Um cabo que prende dois suspeitos de "homossexualismo" ("um tipo de prostituição") simplesmente porque estavam estacionados numa certa rua, numa certa hora; ou um juiz com interesse sexual na testemunha adolescente são exemplos verossivelmente caricatos.
Mas, na maior parte dos episódios, o que se tem é uma multiplicidade compreensível de motivos, de origens diversas, ativados pelas circunstâncias do teatro jurídico. Esses motivos são todos até certa medida legítimos, mas nem por isso deixam de ser antagônicos. Nem o livro está aqui para arredondar absurdos e culpas e pintar a responsabilidade dos bons corações.
É verdade que os juízes, de modo geral, não se saem muito bem. O poder do papel transfigura qualquer um, do magistrado mais arrogante ao delegado com instinto de Calígula. Mas a transfiguração de um fato acontecido em relatos, explicações, hipóteses, comentários é uma aflição universal, suportada com graus variados de ingenuidade e consciência. O fato de Luís Francisco ser advogado criminalista está, nalguma medida, implicado nas ficções do livro; e dá um outro tom, não simplesmente antilegalista, a esse seu quinhão de revolta.
O livro começa num "começo da tarde", no verão, e termina num "fim de tarde" de inverno, numa sala onde se dá o previsível confronto entre dois juízes, um tendo que julgar o outro. Tudo ficção? Da quase comédia nelson rodriguiana passou-se a um outro tipo de olhar.

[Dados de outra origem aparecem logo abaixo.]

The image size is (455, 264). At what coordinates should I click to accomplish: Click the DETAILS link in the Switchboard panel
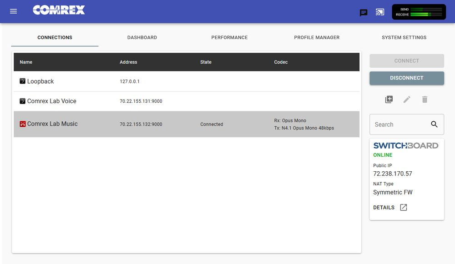coord(384,207)
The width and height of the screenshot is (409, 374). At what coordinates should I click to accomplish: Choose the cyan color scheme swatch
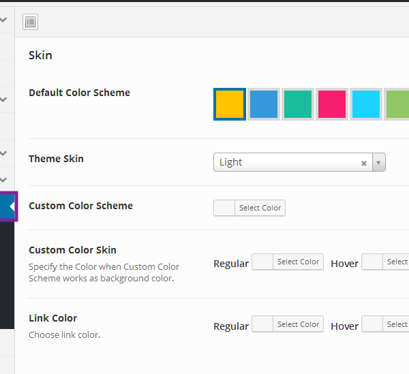pos(365,104)
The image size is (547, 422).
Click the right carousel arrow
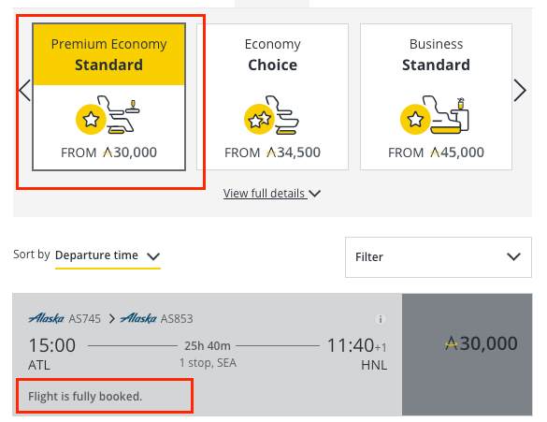tap(520, 91)
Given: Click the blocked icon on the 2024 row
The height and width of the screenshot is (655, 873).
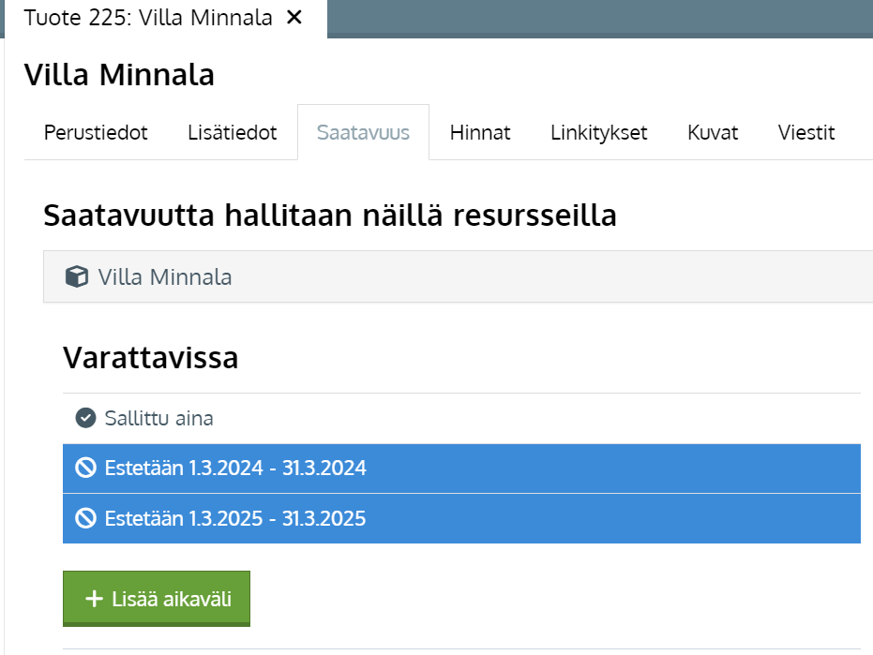Looking at the screenshot, I should (85, 468).
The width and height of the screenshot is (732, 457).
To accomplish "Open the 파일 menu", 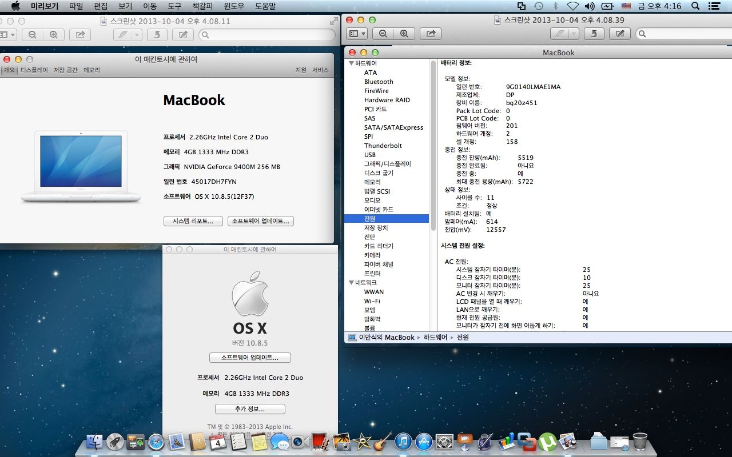I will click(75, 6).
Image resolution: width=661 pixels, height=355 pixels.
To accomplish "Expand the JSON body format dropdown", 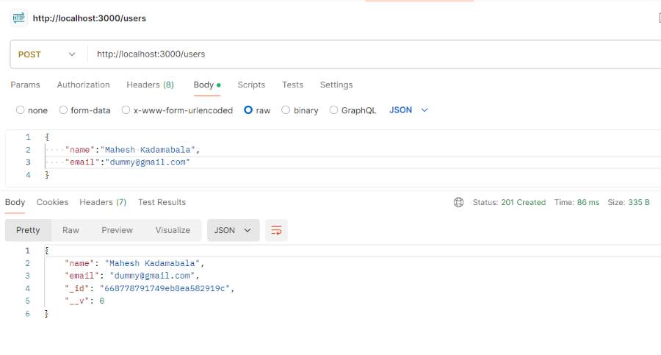I will click(408, 110).
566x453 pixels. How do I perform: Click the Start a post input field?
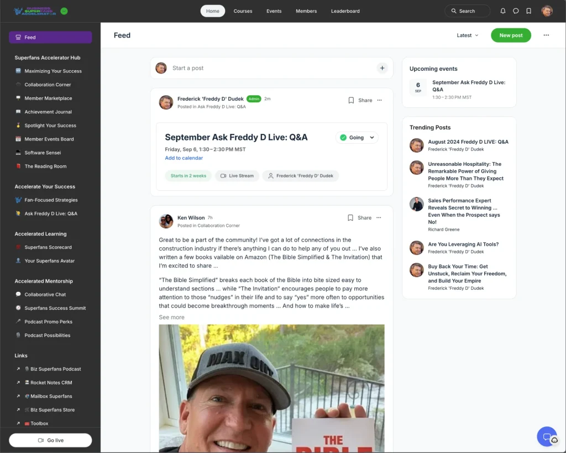point(232,67)
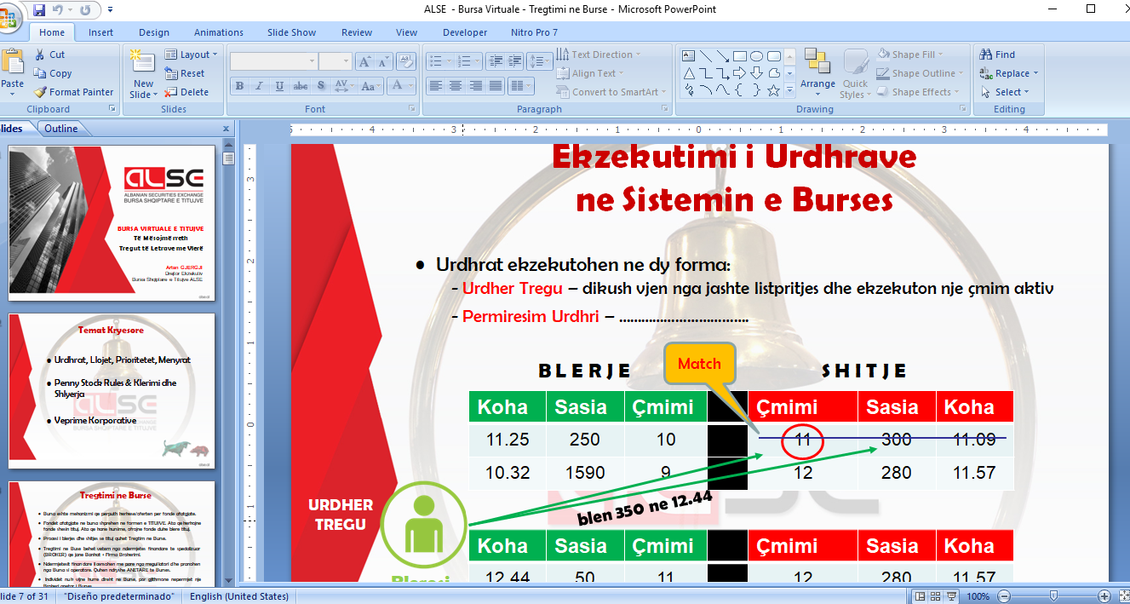
Task: Open the Layout dropdown
Action: [192, 55]
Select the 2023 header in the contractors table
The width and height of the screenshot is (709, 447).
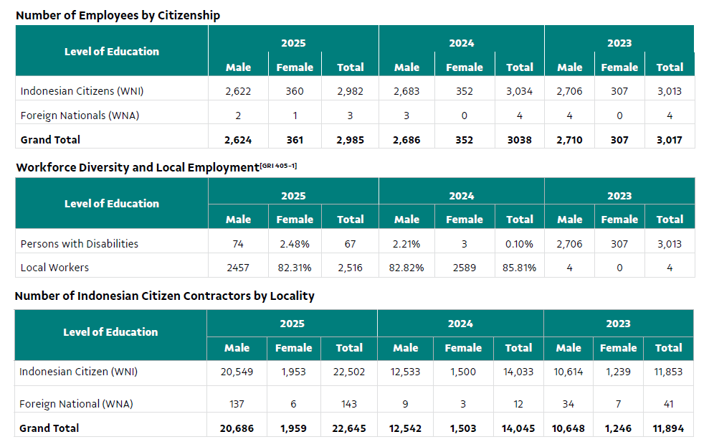(618, 324)
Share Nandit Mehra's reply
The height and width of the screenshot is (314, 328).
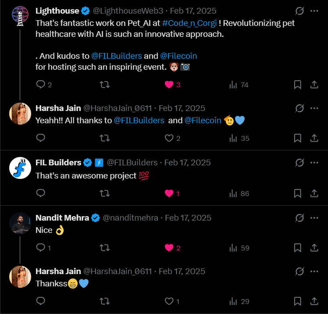coord(314,248)
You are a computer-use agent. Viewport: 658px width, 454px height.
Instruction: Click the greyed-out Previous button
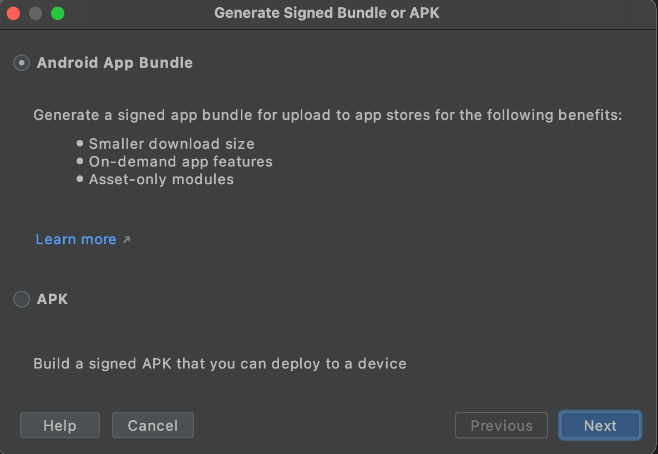click(501, 426)
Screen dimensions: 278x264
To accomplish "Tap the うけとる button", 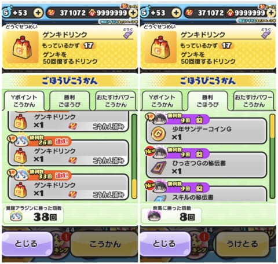I will tap(242, 244).
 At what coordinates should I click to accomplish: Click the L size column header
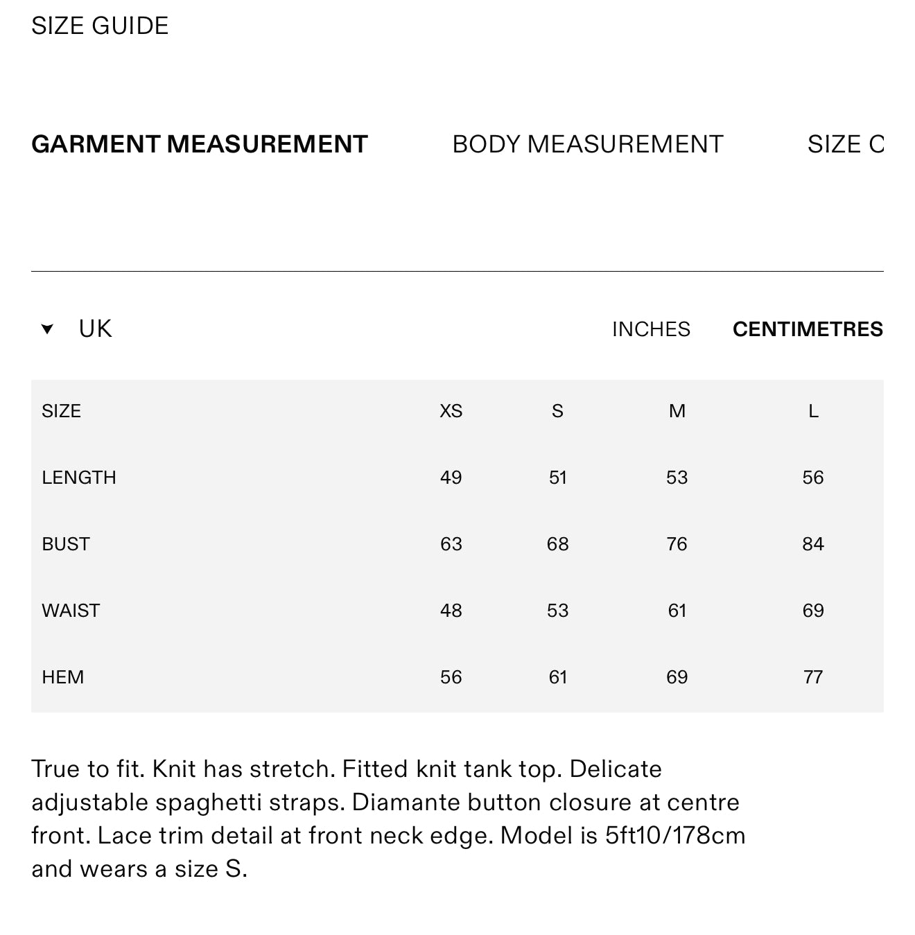pyautogui.click(x=813, y=411)
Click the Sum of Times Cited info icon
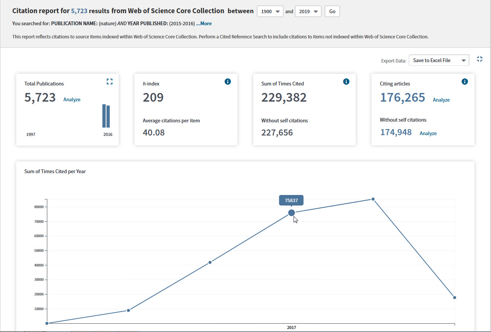Screen dimensions: 491x332 coord(346,81)
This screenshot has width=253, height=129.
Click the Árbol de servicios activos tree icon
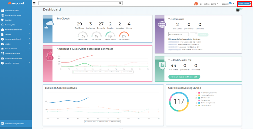click(2, 15)
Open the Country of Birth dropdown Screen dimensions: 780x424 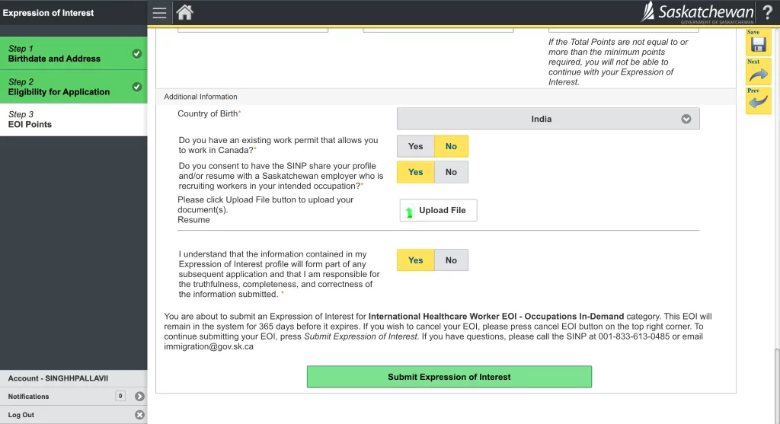(548, 119)
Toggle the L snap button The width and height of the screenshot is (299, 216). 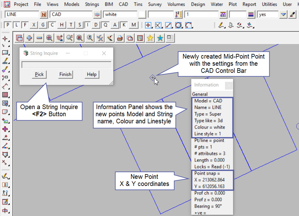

Certa melancolia, mesmo, que se deixa perceber no fundo da raiva controlada e disfarçada da prosa. Que ninguém se engane. Esse pequeno livro é uma grande estréia e fica, desde já, na companhia daquelas outras poucas obras surpreendentes e necessárias que nossa geração já foi capaz de escrever sobre o Brasil.


"Nada mais foi dito ou perguntado"
    
Autor: Luís Francisco Carvalho Filho
Editora: 34
Quanto: R$ 15 (88 págs.)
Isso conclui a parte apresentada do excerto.